• Stored data:
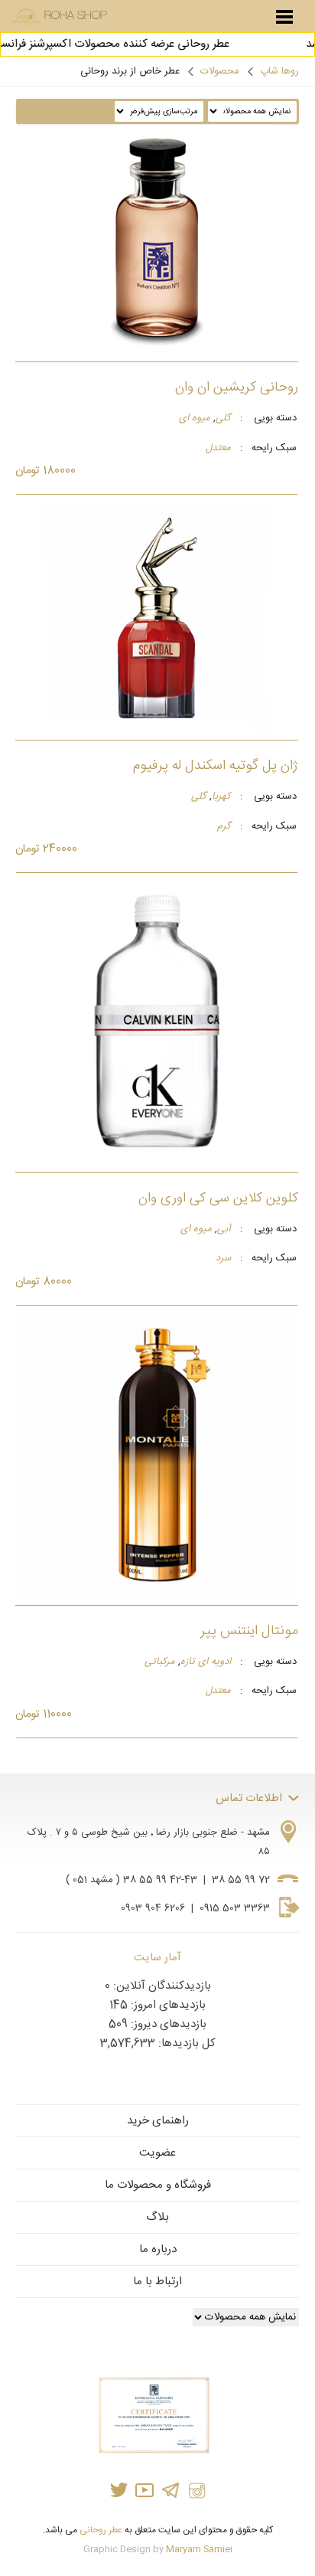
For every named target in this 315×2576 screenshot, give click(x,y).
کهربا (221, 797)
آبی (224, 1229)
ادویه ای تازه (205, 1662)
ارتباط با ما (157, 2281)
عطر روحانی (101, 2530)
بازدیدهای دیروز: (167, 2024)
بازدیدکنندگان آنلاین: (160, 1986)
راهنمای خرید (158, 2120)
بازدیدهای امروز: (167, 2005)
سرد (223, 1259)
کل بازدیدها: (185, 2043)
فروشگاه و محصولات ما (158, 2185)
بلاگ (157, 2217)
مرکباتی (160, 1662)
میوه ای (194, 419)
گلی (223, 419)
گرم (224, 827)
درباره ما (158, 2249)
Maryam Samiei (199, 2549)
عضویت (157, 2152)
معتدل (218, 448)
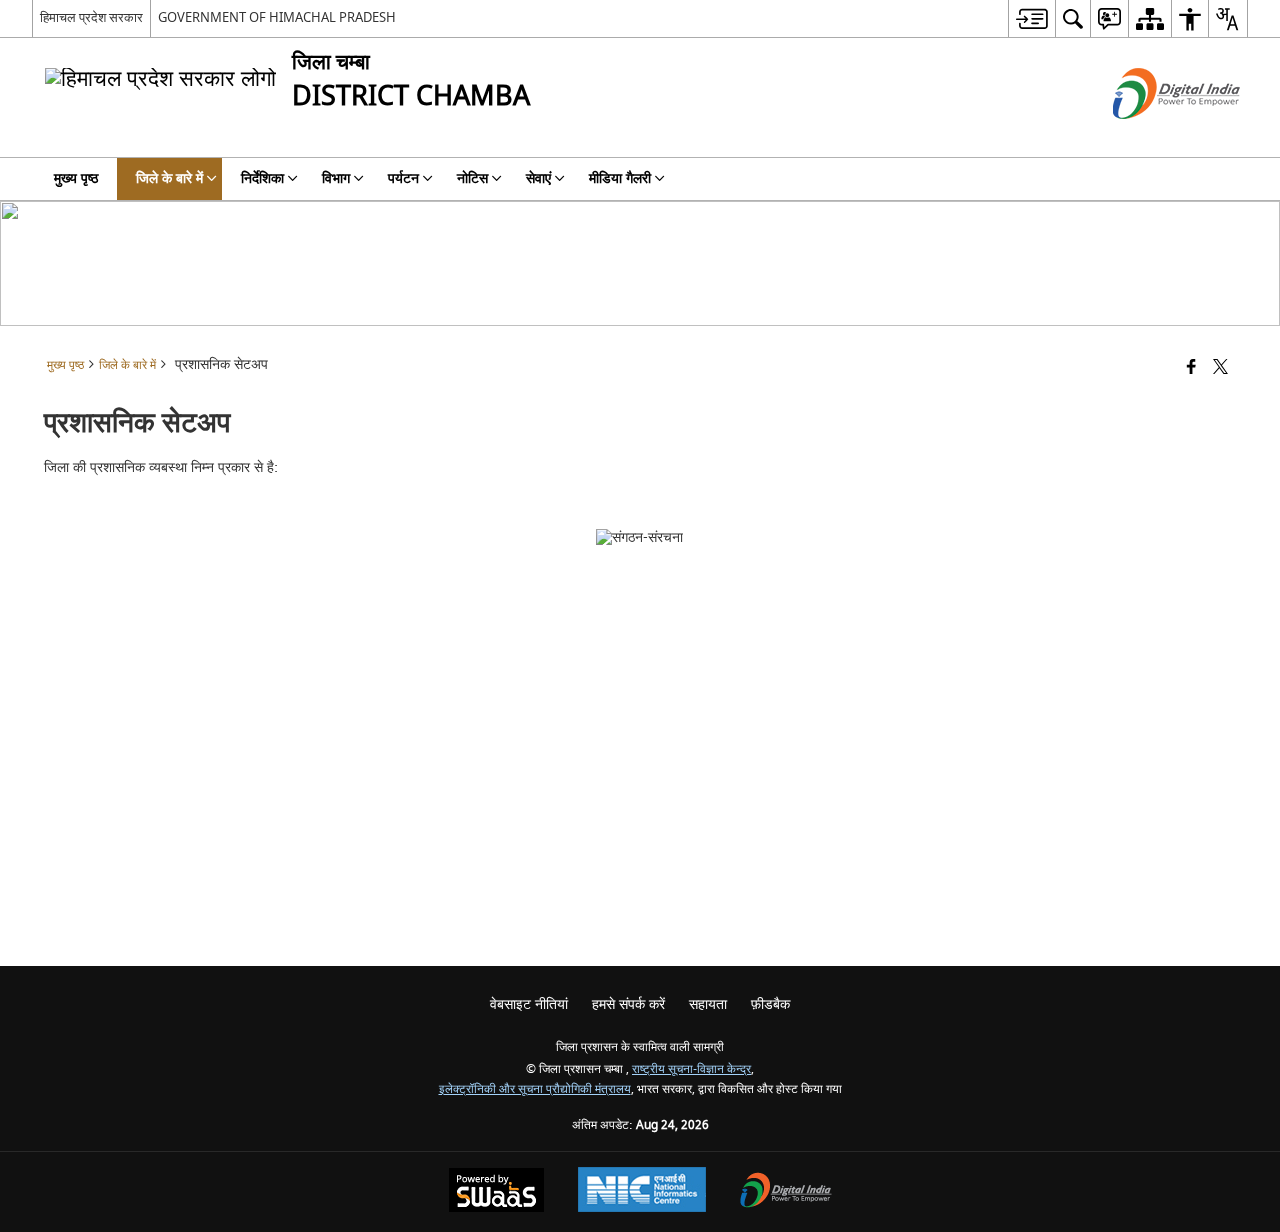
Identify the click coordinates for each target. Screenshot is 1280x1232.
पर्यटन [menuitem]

• WHAT THIS TASK INVOLVES: The data above should be returned in full, exactly as written, apart from its images.

• TASK RESULT:
For every named target in this 315×2576 screenshot, give click(x,y).
کهربا (221, 797)
آبی (224, 1229)
ادویه ای تازه (205, 1662)
ارتباط با ما (157, 2281)
عطر روحانی (101, 2530)
بازدیدهای دیروز: (167, 2024)
بازدیدکنندگان آنلاین: (160, 1986)
راهنمای خرید (158, 2120)
بازدیدهای امروز: (167, 2005)
سرد (223, 1259)
کل بازدیدها: (185, 2043)
فروشگاه و محصولات ما (158, 2185)
بلاگ (157, 2217)
مرکباتی (160, 1662)
میوه ای (194, 419)
گلی (223, 419)
گرم (224, 827)
درباره ما (158, 2249)
Maryam Samiei (199, 2549)
عضویت (157, 2152)
معتدل (218, 448)
Identify the click coordinates for each target. Screenshot is 1280x1232.
पर्यटन [menuitem]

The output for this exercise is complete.